- Cosa si chiede -
1/ In che anno fu composta la poesia di Leopardi citata nel testo sull'Avvento?
2/ Ripeti tale e quale, dal testo sull'Avvento, tutto ciò che va da "Attendere è bello." giù fino a "non lascia indifferenti.".

- Testo estratto -
Vegliate dunque: voi non sapete quando il padrone di casa ritornerà, se alla sera o a mezzanotte o al canto del gallo o al mattino; fate in modo che, giungendo all’improvviso, non vi trovi addormentati. 
Quello che dico a voi, lo dico a tutti: vegliate!»”.

Attendere è bello. Il tempo dell’attesa è gravido di sorprese. Secondo la logica della famosa poesia del Leopardi: ”Il sabato del villaggio” (composta nel 1829 durante il suo ultimo periodo trascorso a Recanati), si evince che il sabato è quasi più intenso, per emozioni, della stessa domenica. Attendere fa disegnare il futuro di colori e sfumature intense, inedite, desiderate. È pur vero che quando il futuro è incerto, balbettante o singhiozzante, si addensano nuvoloni e lo scoraggiamento prende possesso del cuore e della mente. Attendere non lascia indifferenti.

Il tempo liturgico dell’Avvento è il tempo dell’attesa per la venuta di colui che dividerà la storia in due: prima e dopo di lui. È l’attesa di qualcuno che è stato annunciato. Per lui tutti sono disposti ad aspettare tanto è il desiderio di incontralo. Allora, attendere Gesù che arrivi, è tempo di letizia, di gioia, di gaudio, di speranza.

Quando arriverà sarà il momento in cui si travaserà il cuore nel suo cuore. L’abbraccio per la gioia dell’incontro sarà consolante, appagante. Quando a tutto questo si aggiunge il fatto che il suo arrivo non è una tappa obbligatoria, non è un dovuto sindacale, non è una visita di cortesia, ma una scelta di condivisione, di fusione con ognuno di noi, allora l’entusiasmo si moltiplica. Dio arriva. Dio si è messo in cammino. Dio ci dà la sua posizione perché noi possiamo sintonizzarci su di lui, seguirlo passo dopo passo, in tempo reale.

[Dati di ricerca degli elementi]
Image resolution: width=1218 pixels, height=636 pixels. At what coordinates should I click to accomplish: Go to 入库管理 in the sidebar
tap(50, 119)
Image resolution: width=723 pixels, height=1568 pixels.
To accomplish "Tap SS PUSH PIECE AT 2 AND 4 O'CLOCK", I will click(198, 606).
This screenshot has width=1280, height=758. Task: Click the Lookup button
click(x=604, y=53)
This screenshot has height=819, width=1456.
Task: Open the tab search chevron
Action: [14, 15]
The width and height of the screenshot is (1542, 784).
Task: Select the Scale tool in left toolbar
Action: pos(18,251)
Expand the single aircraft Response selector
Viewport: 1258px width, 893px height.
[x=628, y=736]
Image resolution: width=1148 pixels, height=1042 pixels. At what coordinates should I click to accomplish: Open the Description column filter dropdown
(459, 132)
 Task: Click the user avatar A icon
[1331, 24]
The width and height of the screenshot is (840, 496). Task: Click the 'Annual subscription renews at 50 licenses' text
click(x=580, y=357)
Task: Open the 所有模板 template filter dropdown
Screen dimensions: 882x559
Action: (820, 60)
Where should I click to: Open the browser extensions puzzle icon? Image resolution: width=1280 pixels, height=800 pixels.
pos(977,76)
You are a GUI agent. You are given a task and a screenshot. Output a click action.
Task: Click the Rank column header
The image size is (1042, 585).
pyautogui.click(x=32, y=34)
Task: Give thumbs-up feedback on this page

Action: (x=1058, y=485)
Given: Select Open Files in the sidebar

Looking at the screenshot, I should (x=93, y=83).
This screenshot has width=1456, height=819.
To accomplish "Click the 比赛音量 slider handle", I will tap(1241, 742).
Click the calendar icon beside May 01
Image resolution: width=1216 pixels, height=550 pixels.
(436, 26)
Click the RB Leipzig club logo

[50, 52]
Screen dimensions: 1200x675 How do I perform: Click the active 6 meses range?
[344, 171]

- Risposte svolte -
1/ Nel 1829.

2/
Attendere è bello. Il tempo dell’attesa è gravido di sorprese. Secondo la logica della famosa poesia del Leopardi: ”Il sabato del villaggio” (composta nel 1829 durante il suo ultimo periodo trascorso a Recanati), si evince che il sabato è quasi più intenso, per emozioni, della stessa domenica. Attendere fa disegnare il futuro di colori e sfumature intense, inedite, desiderate. È pur vero che quando il futuro è incerto, balbettante o singhiozzante, si addensano nuvoloni e lo scoraggiamento prende possesso del cuore e della mente. Attendere non lascia indifferenti.